Stepping Out of Buy & Hold
The most compelling argument for total return strategies is demonstrated by a difference of 1.17% in annualized returns between the 1-month and the 1-3 year Treasury benchmarks in the 2005-2014 period. The return difference translates into $13.9 million for a hypothetical investment with a starting value of $100 million.
Even though neither of the 1-month or the 1-3 year Treasury benchmarks have had a negative return year since 2004, wide dispersion of returns exists from month-to-month. The return swings include worst monthly returns of -0.20% and -0.79% for the 1-year and the 1-3 year benchmarks in the same period, respectively.
Marked-to-market value changes may have an unexpected or undesired impact on a corporate investor’s financial statements. As an example, the principal value of a $100 million investment could have shrunk by $1.0 million in 2014 with a 1-3 year total return strategy.
Total return investing often involves active trading and may result in higher portfolio turnover and larger realized gains or losses. While realized gains may increase tax liabilities for some investors, realized losses reduce accounting profits for all accounts. For the 1-year benchmark, trading securities to rebalance index duration alone would have resulted in $22,000 in gains in 2010 and $145,000 losses in 2009.
A total return investment mandate tends to work better for a corporate cash account that has a moderate investment horizon, stable and predictable cash flows, moderate interest rate and credit risk tolerance and better understanding of financial statement and tax implications of total return investing.

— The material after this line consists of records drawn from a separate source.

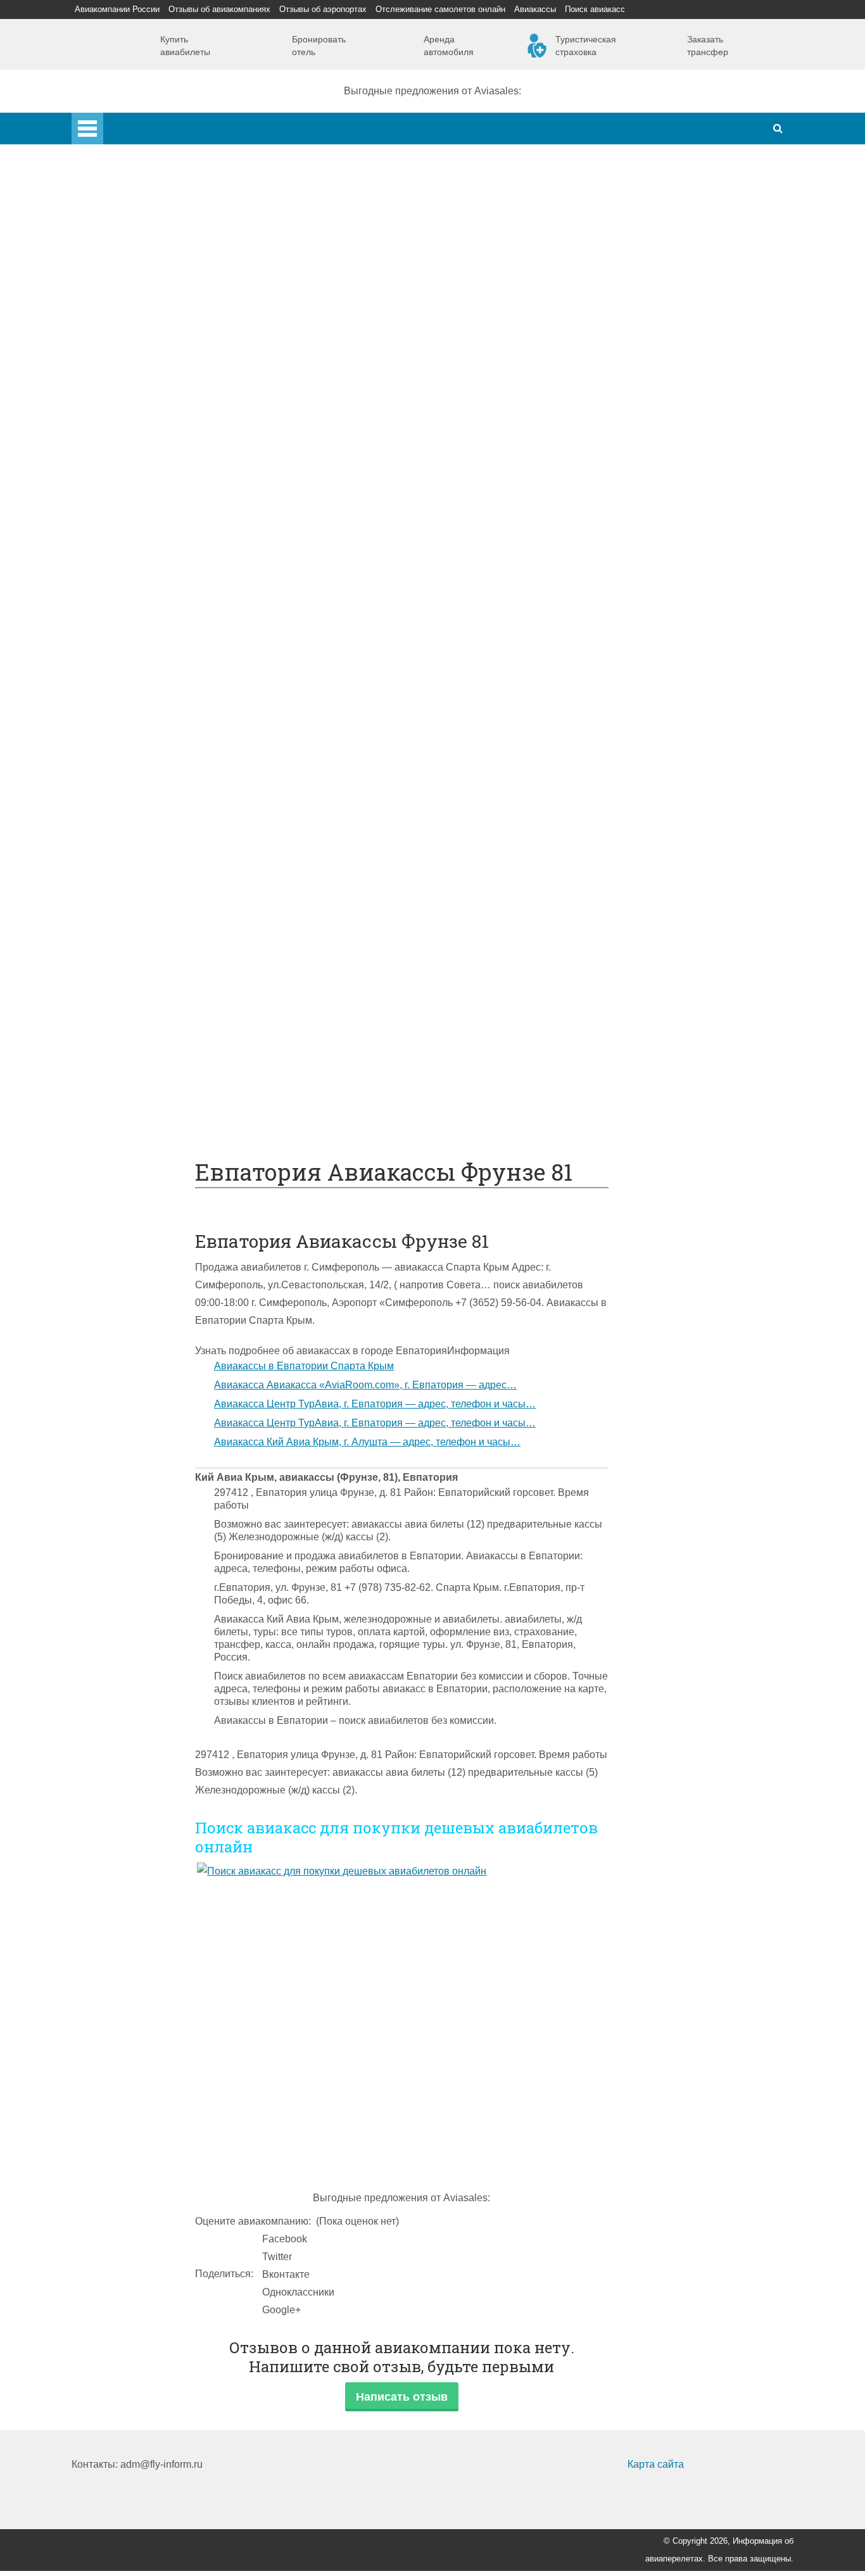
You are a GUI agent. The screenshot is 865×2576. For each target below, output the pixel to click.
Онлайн (140, 960)
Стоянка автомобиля (171, 1031)
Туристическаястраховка (585, 45)
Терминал (145, 889)
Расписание (150, 606)
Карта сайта (656, 2464)
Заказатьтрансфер (707, 45)
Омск (134, 393)
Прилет (139, 765)
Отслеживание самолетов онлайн (440, 9)
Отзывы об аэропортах (323, 9)
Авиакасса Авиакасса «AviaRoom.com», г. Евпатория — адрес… (365, 1384)
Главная (122, 121)
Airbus (136, 464)
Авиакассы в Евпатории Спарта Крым (304, 1365)
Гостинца (143, 854)
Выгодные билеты (165, 1084)
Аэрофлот (146, 234)
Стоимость (147, 836)
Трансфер (146, 659)
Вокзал (138, 411)
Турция (139, 287)
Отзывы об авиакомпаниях (219, 9)
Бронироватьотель (319, 45)
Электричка (149, 677)
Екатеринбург (154, 358)
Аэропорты (123, 216)
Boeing (138, 499)
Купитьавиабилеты (185, 45)
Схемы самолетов (165, 482)
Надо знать (123, 1120)
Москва (139, 340)
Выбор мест (150, 517)
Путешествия (128, 1049)
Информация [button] (478, 1350)
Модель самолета (163, 535)
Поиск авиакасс (595, 9)
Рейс (133, 624)
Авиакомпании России (117, 9)
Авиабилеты (151, 570)
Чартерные (148, 588)
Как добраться (130, 553)
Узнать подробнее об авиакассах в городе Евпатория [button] (321, 1350)
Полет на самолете (167, 1102)
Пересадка (148, 783)
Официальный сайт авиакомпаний (203, 978)
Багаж (136, 801)
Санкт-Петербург (162, 304)
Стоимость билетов (167, 943)
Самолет (117, 446)
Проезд (139, 712)
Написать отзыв (402, 2397)
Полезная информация (151, 907)
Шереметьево (154, 269)
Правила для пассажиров (182, 1013)
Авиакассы (535, 9)
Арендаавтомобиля (449, 45)
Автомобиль (151, 730)
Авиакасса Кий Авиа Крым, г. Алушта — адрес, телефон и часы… (367, 1441)
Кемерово (145, 375)
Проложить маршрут (170, 1067)
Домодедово (152, 251)
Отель (136, 819)
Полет (111, 748)
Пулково (142, 322)
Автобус (141, 694)
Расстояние (149, 641)
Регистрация (152, 429)
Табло (136, 872)
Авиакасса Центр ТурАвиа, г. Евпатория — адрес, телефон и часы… (375, 1403)
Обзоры (140, 925)
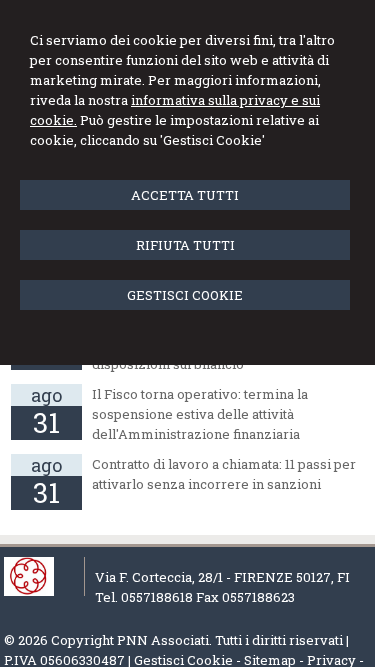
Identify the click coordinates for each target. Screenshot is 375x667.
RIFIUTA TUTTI (185, 245)
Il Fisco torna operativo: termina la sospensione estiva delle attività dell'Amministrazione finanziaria (200, 414)
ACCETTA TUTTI (185, 195)
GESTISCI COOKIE (185, 295)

“Buy-and-hold” and “total return” investment mandates often treat the investment process in a very different fashion. The objective of the former is based almost entirely on maximizing yield on investments at the point of purchase, while the latter attempts to achieve a higher level of “all-in” return that includes both coupon income and price appreciation.
In managing corporate cash portfolios, we are often asked by clients when would be an appropriate time to consider a total return strategy. In most cases, stepping out of a buy-and-hold strategy into the area of total return is not merely a change of mentality or risk appetite. Instead, it is often associated with the life stages of the corporate investor. As cash assets start to build up and the pattern of cash expenditures become predictable, it may be advisable for a corporation to explore higher return opportunities using a total return strategy. Meanwhile, accounting and tax considerations, especially in the case of publicly traded corporations, may also become relevant decision factors.